**OBIETTIVO**:
Le affermazioni seguenti concordano con il brano citato su Abodi? Per ciascuna rispondi sì o no, riportando tra virgolette le parole decisive del brano.
(a) Abodi ritiene che chiudere le curve per i cori punisca tutti per colpa di pochi.
(b) Secondo Abodi, la lentezza nella costruzione degli stadi è dovuta a interessi personali.
(c) Il progetto 'BFutura' prevede di costruire almeno dieci nuovi stadi nei prossimi cinque anni.

**BRANO CITATO**:
┄┄┄┄┄┄
Abodi contro la discriminazione territoriale: “Paghi il singolo non tutta la Curva”

Abodi contro la discriminazione territoriale: “Paghi il singolo non tutta la Curva”

“Non dobbiamo arrenderci all’idea che riproduciamo il peggio del nostro paese. Dobbiamo far crescere il nostro sistema dal centro, ovvero dai giocatori, dai dirigenti e dagli allenatori. I loro comportamenti si ripercuotono sui tifosi”. Cosi’ il presidente della Lega Calcio di Serie B, Andrea Abodi, intervenendo ai microfoni di Qlub Radio, parlando dei cori di discriminazione razziale e territoriale che portano alla chiusura di interi settori degli stadi italiani. “Non bisogna creare una suggestione che genera della caricature, quando chiudiamo delle curve per dei cori puniamo tutti per colpa di pochi e questo non e’ un buon servizio – ha aggiunto sul tema Abodi – Dobbiamo fare in modo che sia sempre piu’ il singolo a pagare, non vanno fatte punizioni di massa”. Sul lento iter burocratico per la costruzione degli stadi in Italia: “Interessi personali per fortuna non ce ne sono, c’e’ solo arretratezza diffusa e non solo per gli stadi. Vale anche per carceri, scuole e sanita’. Lo stadio arriva piacevolmente dopo, poi per noi e’ una priorita’ e se ci specchiamo col resto dell’Europa, la distanza si allarga sempre di piu’. Ora abbiamo meno alibi, abbiamo da due mesi una legge che permette di realizzare uno stadio con un iter certo. I vincoli precedentemente imposti possono essere superati, ci sono tempi, modi e condizioni per realizzare gli stadi. Ora sta a noi leghe, alle societa’ ed a chi costruisce rispettare queste priorita’. Devono entrare nuovi progetti, come ha fatto la Juventus e come stiamo facendo noi in Serie B con ‘BFutura’ – ha concluso Abodi – che portera’ nei prossimi tre anni a costruire almeno cinque nuovi stadi”.
┄┄┄┄┄┄
**DATI REGISTRATI**:
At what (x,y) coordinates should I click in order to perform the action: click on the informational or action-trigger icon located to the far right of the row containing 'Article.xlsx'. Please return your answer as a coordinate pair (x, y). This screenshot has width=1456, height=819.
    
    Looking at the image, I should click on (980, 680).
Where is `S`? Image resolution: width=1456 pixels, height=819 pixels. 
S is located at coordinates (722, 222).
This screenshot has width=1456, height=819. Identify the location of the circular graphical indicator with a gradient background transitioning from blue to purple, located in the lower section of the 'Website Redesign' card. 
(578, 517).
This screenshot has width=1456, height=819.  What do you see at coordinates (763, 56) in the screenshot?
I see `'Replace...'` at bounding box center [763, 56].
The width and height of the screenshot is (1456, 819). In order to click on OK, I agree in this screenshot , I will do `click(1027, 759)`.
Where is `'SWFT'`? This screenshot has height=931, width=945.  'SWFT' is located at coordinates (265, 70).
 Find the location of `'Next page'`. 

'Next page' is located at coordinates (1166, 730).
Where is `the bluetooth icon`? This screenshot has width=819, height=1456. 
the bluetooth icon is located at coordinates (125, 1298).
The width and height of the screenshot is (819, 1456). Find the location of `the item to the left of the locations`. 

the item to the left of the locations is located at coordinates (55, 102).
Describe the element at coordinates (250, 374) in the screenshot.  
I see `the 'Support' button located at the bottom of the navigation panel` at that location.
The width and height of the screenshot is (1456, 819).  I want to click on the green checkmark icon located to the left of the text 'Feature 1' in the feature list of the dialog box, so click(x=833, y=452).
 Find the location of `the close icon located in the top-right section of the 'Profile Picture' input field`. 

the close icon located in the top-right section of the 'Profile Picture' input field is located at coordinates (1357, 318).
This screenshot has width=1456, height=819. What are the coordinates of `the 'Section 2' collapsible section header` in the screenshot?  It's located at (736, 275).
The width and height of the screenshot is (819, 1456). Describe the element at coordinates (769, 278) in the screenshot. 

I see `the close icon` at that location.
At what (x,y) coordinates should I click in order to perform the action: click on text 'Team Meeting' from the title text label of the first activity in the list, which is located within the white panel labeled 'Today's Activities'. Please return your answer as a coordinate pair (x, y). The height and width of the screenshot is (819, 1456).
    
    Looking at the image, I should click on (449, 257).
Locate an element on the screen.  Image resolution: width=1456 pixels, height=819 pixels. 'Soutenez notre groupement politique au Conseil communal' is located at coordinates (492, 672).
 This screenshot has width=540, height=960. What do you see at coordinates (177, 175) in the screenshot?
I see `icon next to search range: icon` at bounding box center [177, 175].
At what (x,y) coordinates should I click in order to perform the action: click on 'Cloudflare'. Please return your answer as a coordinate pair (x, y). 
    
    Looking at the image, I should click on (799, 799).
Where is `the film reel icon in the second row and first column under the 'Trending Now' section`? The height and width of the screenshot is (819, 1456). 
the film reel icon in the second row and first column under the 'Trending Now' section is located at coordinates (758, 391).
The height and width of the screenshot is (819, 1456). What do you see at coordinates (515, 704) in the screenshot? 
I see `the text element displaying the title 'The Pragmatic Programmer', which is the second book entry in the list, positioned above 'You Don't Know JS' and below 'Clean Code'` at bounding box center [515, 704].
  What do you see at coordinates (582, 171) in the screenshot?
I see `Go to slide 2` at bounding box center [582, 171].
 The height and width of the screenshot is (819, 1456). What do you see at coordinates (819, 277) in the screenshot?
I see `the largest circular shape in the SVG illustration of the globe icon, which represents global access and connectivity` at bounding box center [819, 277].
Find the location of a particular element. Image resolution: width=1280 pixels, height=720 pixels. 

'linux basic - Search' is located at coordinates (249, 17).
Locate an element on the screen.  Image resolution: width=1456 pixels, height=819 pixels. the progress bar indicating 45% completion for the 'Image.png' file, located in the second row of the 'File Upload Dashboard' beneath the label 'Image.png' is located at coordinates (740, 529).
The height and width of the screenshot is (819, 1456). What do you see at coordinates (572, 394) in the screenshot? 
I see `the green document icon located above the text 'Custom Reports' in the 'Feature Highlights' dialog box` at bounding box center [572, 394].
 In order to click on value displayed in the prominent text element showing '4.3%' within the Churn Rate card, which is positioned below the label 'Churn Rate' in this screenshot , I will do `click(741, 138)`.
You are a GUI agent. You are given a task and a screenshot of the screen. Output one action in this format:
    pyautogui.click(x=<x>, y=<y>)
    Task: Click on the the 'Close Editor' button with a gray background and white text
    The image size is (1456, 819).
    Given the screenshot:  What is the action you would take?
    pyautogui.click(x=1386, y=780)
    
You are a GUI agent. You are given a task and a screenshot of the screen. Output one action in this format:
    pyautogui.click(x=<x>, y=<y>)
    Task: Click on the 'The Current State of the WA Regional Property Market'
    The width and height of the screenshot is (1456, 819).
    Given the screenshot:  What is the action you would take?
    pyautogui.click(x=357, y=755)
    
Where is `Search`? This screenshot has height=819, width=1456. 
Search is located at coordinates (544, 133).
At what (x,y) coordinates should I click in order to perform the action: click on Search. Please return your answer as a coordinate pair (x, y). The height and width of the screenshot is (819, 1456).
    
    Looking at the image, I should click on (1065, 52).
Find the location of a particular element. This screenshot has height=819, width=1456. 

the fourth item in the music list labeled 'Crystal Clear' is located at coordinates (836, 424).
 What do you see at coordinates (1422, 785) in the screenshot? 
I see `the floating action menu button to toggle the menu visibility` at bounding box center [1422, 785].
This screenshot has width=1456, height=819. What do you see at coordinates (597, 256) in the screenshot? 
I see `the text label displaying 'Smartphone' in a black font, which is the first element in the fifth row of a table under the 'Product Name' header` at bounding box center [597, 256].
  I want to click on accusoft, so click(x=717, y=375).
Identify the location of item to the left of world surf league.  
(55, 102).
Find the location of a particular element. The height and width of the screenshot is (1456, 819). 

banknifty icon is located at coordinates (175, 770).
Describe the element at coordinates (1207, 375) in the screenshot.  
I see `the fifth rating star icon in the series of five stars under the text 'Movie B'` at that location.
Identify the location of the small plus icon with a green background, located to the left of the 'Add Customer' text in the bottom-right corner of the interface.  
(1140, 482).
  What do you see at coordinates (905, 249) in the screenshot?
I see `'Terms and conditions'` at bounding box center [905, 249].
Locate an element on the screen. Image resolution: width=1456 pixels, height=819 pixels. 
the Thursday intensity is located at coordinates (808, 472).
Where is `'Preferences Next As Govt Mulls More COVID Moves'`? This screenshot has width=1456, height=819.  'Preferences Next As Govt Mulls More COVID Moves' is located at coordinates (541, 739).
┄┄┄┄┄┄
**PROBLEMA RISOLTO**:
(a) Sì: "quando chiudiamo delle curve per dei cori puniamo tutti per colpa di pochi".
(b) No: "Interessi personali per fortuna non ce ne sono, c’e’ solo arretratezza diffusa".
(c) No: "portera’ nei prossimi tre anni a costruire almeno cinque nuovi stadi".